*** Source data ***

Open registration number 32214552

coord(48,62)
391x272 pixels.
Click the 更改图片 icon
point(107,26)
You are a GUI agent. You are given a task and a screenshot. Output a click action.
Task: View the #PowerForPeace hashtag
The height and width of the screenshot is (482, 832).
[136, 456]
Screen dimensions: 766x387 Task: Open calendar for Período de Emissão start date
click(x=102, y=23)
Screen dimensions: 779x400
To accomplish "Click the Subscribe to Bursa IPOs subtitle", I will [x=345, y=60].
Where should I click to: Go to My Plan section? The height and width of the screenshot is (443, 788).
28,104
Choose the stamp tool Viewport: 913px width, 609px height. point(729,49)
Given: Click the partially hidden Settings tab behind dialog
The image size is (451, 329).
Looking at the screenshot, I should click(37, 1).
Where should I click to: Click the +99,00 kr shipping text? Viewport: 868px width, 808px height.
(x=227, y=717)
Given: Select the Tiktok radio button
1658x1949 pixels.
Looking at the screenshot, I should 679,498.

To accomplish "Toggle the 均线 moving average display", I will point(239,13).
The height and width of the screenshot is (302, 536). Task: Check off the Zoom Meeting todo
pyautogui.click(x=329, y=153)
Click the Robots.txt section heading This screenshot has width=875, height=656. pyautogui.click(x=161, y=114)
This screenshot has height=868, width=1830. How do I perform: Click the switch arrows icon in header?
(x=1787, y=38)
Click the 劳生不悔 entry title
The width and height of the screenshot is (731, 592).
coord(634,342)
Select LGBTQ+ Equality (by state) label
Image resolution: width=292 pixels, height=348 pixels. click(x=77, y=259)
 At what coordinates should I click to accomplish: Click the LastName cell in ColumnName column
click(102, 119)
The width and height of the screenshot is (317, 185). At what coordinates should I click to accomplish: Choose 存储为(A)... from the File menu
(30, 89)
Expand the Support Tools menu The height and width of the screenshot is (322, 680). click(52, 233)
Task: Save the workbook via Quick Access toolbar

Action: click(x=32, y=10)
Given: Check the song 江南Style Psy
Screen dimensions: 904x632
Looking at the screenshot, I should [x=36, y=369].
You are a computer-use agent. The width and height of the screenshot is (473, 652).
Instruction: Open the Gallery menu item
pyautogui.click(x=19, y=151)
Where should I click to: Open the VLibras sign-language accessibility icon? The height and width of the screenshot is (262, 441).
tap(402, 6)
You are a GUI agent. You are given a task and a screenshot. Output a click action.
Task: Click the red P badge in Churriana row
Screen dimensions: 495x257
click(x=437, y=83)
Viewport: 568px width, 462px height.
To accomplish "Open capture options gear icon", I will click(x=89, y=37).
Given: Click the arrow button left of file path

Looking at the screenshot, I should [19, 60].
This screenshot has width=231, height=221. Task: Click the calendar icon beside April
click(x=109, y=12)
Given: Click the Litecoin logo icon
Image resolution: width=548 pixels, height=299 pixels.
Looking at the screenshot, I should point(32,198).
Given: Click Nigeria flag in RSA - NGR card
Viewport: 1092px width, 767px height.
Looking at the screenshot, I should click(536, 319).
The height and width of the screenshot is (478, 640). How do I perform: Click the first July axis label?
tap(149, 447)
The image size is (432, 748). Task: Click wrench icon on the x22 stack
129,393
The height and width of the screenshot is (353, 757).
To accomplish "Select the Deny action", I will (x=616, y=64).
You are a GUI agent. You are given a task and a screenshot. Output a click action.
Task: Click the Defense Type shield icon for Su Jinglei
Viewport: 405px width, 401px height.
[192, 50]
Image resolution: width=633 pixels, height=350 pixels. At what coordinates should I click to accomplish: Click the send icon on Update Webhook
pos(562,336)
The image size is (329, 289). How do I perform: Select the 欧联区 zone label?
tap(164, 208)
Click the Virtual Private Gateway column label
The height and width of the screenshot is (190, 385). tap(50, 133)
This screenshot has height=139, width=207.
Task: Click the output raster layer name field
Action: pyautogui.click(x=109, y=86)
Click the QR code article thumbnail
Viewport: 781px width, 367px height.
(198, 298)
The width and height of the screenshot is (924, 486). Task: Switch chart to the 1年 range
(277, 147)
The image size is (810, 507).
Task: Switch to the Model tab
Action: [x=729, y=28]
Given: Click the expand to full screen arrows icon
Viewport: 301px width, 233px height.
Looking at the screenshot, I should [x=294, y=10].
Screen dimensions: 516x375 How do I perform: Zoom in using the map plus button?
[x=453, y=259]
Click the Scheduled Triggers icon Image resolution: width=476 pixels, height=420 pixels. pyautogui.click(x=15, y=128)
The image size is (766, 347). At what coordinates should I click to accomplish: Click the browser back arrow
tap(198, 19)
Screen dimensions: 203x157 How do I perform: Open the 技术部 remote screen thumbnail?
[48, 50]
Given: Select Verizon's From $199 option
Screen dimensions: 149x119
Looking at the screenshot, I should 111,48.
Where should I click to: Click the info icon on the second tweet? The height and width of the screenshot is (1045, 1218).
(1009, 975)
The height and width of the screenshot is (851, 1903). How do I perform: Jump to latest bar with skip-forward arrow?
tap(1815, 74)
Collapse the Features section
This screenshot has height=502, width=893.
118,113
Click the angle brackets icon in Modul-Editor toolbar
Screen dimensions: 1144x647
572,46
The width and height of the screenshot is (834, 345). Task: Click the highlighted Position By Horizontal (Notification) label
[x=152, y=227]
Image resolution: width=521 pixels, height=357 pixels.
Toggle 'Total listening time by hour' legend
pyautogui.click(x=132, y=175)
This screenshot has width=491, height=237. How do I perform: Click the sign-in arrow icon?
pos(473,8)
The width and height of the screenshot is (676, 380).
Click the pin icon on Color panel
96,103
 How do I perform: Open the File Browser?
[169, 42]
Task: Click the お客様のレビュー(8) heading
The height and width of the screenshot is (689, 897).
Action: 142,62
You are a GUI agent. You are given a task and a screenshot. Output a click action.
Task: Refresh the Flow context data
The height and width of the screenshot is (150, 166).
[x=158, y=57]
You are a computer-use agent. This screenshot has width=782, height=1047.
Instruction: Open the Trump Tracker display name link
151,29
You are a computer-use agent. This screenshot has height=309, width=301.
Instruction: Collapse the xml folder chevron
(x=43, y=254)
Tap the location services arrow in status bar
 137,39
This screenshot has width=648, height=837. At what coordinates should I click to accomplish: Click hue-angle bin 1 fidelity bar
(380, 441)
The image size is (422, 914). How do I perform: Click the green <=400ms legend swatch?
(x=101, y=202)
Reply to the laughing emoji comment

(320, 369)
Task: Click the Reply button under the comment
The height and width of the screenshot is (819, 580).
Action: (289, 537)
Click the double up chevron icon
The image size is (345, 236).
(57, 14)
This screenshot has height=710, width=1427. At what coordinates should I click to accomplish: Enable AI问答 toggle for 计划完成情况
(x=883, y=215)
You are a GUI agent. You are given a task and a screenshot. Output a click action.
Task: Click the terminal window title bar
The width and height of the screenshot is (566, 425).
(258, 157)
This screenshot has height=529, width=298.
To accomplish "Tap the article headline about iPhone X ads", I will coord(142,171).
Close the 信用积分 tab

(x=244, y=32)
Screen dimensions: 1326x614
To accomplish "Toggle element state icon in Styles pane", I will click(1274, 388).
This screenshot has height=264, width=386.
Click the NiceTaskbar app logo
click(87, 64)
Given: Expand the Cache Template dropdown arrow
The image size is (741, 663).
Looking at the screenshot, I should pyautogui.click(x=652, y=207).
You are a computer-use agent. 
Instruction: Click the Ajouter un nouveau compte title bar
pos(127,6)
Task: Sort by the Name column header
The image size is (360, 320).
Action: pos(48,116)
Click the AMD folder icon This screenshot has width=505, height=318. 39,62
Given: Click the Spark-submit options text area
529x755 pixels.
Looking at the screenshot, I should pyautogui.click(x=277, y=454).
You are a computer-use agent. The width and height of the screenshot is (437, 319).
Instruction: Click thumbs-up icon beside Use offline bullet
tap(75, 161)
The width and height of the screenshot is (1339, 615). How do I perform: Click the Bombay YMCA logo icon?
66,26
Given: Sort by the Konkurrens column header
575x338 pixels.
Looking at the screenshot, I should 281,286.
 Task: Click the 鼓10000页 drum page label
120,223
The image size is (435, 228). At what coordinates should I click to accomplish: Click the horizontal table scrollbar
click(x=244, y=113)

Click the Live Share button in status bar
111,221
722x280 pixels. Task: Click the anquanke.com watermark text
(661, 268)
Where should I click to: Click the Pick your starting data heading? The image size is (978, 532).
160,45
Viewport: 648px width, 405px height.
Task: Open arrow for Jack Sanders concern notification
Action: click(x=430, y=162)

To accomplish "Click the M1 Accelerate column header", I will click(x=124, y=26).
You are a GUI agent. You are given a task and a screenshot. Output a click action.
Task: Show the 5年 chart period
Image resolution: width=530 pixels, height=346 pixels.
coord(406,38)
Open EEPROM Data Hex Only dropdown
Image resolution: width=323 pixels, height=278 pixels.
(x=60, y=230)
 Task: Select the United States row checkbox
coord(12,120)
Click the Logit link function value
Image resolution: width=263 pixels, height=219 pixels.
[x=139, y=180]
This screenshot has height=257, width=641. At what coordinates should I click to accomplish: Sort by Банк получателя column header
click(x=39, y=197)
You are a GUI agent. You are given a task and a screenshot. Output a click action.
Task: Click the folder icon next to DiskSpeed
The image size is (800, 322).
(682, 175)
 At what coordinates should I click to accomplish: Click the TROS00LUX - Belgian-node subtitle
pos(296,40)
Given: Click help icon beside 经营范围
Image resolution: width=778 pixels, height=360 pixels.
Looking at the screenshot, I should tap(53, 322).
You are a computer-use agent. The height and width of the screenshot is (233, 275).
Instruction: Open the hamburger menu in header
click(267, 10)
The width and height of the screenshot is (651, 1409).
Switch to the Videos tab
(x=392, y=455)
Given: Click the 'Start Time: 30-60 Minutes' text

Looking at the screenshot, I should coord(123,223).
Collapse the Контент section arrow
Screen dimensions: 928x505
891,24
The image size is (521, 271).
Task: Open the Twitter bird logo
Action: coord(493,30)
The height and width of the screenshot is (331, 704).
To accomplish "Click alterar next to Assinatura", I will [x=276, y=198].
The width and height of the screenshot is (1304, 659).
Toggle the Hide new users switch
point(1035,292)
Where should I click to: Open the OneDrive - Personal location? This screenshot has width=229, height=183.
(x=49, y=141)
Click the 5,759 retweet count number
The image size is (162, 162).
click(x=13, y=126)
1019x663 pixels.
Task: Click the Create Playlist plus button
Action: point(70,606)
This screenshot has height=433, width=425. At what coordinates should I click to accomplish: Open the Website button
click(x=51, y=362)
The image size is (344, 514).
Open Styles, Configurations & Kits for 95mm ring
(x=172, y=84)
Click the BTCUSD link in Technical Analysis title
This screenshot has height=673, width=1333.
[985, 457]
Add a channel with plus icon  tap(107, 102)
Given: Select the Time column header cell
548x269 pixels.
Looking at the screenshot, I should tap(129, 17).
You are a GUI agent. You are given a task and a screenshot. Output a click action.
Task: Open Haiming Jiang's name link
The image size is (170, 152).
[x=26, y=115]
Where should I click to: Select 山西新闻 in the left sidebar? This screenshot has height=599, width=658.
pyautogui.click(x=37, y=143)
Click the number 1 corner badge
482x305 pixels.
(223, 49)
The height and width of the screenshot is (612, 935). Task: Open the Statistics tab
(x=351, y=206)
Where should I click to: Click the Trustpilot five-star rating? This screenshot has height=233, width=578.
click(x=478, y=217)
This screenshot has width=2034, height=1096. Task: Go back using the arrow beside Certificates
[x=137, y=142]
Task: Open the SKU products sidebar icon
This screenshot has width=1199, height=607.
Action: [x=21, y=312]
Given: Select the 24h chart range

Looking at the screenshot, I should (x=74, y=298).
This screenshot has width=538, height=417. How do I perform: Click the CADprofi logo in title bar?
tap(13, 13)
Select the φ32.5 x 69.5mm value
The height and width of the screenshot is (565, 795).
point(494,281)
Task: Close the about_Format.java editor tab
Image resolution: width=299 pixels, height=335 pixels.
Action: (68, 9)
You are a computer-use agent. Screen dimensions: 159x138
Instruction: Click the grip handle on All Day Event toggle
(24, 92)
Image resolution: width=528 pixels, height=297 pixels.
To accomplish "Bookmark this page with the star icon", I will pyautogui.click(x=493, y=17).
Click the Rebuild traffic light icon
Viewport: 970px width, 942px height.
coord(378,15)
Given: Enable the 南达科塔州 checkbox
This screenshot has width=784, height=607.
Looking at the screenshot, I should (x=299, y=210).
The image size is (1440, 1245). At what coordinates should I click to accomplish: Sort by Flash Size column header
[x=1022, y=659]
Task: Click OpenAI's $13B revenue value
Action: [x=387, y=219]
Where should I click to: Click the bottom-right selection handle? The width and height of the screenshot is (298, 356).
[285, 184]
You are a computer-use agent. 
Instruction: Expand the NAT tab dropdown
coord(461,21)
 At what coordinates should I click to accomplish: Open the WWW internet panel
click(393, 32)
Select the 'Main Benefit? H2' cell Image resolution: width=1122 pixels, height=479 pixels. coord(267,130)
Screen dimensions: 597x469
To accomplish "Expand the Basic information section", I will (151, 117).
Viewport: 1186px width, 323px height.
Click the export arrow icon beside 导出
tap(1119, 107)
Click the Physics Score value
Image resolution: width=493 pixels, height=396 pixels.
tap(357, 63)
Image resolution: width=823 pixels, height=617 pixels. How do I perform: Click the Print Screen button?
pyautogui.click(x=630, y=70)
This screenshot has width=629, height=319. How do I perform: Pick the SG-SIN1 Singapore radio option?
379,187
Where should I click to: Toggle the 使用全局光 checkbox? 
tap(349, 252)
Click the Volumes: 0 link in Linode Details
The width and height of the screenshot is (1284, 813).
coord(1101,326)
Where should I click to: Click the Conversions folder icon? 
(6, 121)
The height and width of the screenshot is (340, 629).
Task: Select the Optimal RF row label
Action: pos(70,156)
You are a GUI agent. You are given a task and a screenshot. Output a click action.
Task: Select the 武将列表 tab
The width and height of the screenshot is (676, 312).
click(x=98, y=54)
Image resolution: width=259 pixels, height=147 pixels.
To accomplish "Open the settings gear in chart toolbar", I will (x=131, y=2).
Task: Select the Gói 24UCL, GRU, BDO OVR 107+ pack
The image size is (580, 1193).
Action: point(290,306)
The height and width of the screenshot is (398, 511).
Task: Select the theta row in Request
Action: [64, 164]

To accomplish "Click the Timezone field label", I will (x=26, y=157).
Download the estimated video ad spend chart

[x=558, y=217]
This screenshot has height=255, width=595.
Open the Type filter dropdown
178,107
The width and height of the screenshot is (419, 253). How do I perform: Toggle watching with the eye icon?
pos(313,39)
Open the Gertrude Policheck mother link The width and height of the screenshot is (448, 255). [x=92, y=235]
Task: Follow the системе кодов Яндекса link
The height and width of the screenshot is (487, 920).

***

_Task requirements_: Out of the material above, output word for word the line with "Toggle the Hide new users switch", the line with "Click the Rebuild traffic light icon", and all lines between them, with nothing else.

_Solution for this exercise_:
Toggle the Hide new users switch
point(1035,292)
Where should I click to: Open the OneDrive - Personal location? This screenshot has width=229, height=183.
(x=49, y=141)
Click the 5,759 retweet count number
The image size is (162, 162).
click(x=13, y=126)
1019x663 pixels.
Task: Click the Create Playlist plus button
Action: point(70,606)
This screenshot has height=433, width=425. At what coordinates should I click to accomplish: Open the Website button
click(x=51, y=362)
The image size is (344, 514).
Open Styles, Configurations & Kits for 95mm ring
(x=172, y=84)
Click the BTCUSD link in Technical Analysis title
This screenshot has height=673, width=1333.
[985, 457]
Add a channel with plus icon  tap(107, 102)
Given: Select the Time column header cell
548x269 pixels.
Looking at the screenshot, I should tap(129, 17).
You are a GUI agent. You are given a task and a screenshot. Output a click action.
Task: Open Haiming Jiang's name link
The image size is (170, 152).
[x=26, y=115]
Where should I click to: Select 山西新闻 in the left sidebar? This screenshot has height=599, width=658.
pyautogui.click(x=37, y=143)
Click the number 1 corner badge
482x305 pixels.
(223, 49)
The height and width of the screenshot is (612, 935). Task: Open the Statistics tab
(x=351, y=206)
Where should I click to: Click the Trustpilot five-star rating? This screenshot has height=233, width=578.
click(x=478, y=217)
This screenshot has width=2034, height=1096. Task: Go back using the arrow beside Certificates
[x=137, y=142]
Task: Open the SKU products sidebar icon
This screenshot has width=1199, height=607.
Action: [x=21, y=312]
Given: Select the 24h chart range

Looking at the screenshot, I should (x=74, y=298).
This screenshot has width=538, height=417. How do I perform: Click the CADprofi logo in title bar?
tap(13, 13)
Select the φ32.5 x 69.5mm value
The height and width of the screenshot is (565, 795).
point(494,281)
Task: Close the about_Format.java editor tab
Image resolution: width=299 pixels, height=335 pixels.
Action: (68, 9)
You are a computer-use agent. Screen dimensions: 159x138
Instruction: Click the grip handle on All Day Event toggle
(24, 92)
Image resolution: width=528 pixels, height=297 pixels.
To accomplish "Bookmark this page with the star icon", I will pyautogui.click(x=493, y=17).
Click the Rebuild traffic light icon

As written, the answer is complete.